Essas solturas de alevinos, quase sempre, são feitas sem critérios. “Não tem um objetivo relevante, esse é o problema. É necessário, antes de tudo, que seja feito um estudo minucioso para responder às questões importantes: é preciso? quando é preciso? Para quê? Se não, você investe muito dinheiro, às vezes recursos públicos, para pouco resultado, ou, resultado que quase nunca foi medido efetivamente, em lugar nenhum”, reforça Jean.
Quando uma pessoa está doente, o primeiro passo é procurar um médico para identificar a doença. Mas, quando um rio está “doente”, geralmente isso não acontece.
“Às vezes o problema é uma indústria jogando esgoto; nesse caso, por que soltar alevinos? Eles vão morrer. Primeiro, você precisa ter o diagnóstico certo para tratar a ‘doença’. Com um monitoramento a longo prazo, é possível identificar, ou não, a necessidade de peixamento. Pode ser que somente com a recuperação da mata ciliar, você resolva o problema, então, nesse exemplo, soltar peixe seria simplesmente um ‘placebo’ caro”, complementa o pesquisador.

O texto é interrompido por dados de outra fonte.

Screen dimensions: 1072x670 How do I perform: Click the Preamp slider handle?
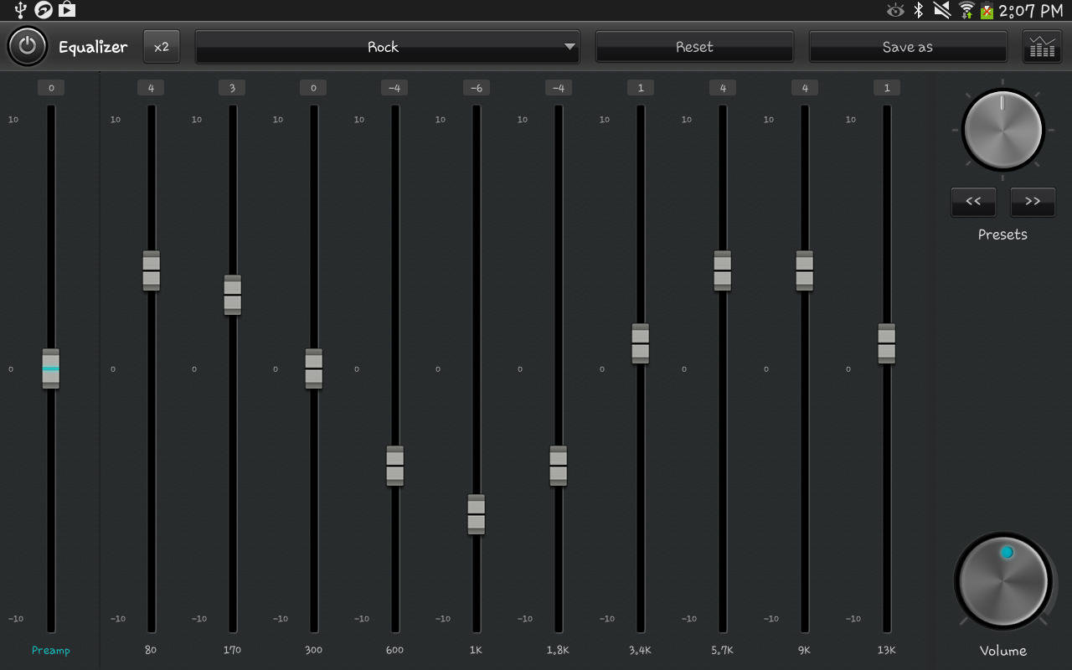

Quando a soltura pode ser feita?
O documentarista de natureza e doutor em Ecologia José Sabino, explica que existem situações excepcionais, de caráter técnico e devidamente justificadas, em que as ações de manejo com espécies nativas podem ser consideradas. “Em outros grupos de vertebrados, por exemplo, há iniciativas de refaunação, voltadas à restauração de populações locais extintas ou reduzidas”, afirma.

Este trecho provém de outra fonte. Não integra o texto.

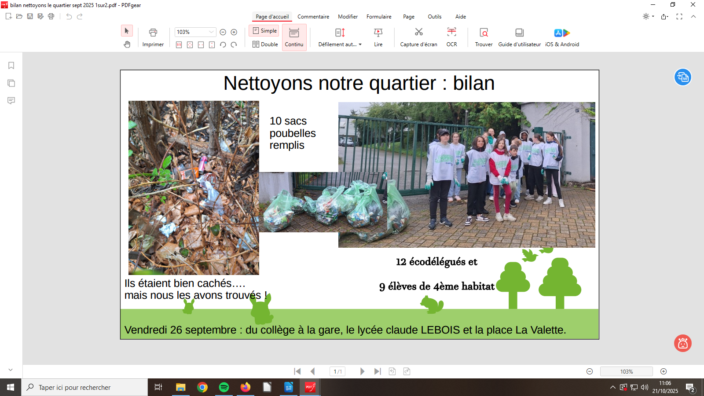Expand the Défilement auto dropdown
This screenshot has height=396, width=704.
[x=360, y=44]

O detalhe é que, entre os pesquisadores, nem sempre o peixamento é a primeira opção para evitar a extinção de um peixe. O ICMBio e o CEPTA, por exemplo, trabalham com espécies ameaçadas e utilizam as técnicas de reintrodução de animais nativos somente após uma rigorosa avaliação.
Soltura de peixe-boi no Amapá, feita pelo Ibama, ICMBio e Exército
Vinícius Mendonça/Ibama
“Nem todos os peixes ameaçados de extinção precisam ser reproduzidos e soltos. Há uma série de critérios técnicos que são levados em consideração, como por exemplo, a qualidade genética das matrizes e dos filhotes”, completa Carla Polaz.
Para os pesquisadores, é fundamental considerar, na soltura de peixes, a distribuição geográfica natural das espécies, a avaliação sanitária dos animais que serão manejados, além da estrutura e diversidade genética das populações envolvidas. “Somente com base nesse tripé: ciência, legalidade e precaução; é possível garantir que ações de manejo contribuam, de fato, para a conservação, e não para a ampliação dos riscos à biodiversidade”, ressalta Sabino.
Todas essas ações fazem parte de um manejo integrado, um tipo de trabalho que une especialistas de várias áreas e leva em conta questões ambientais, jurídicas e econômicas.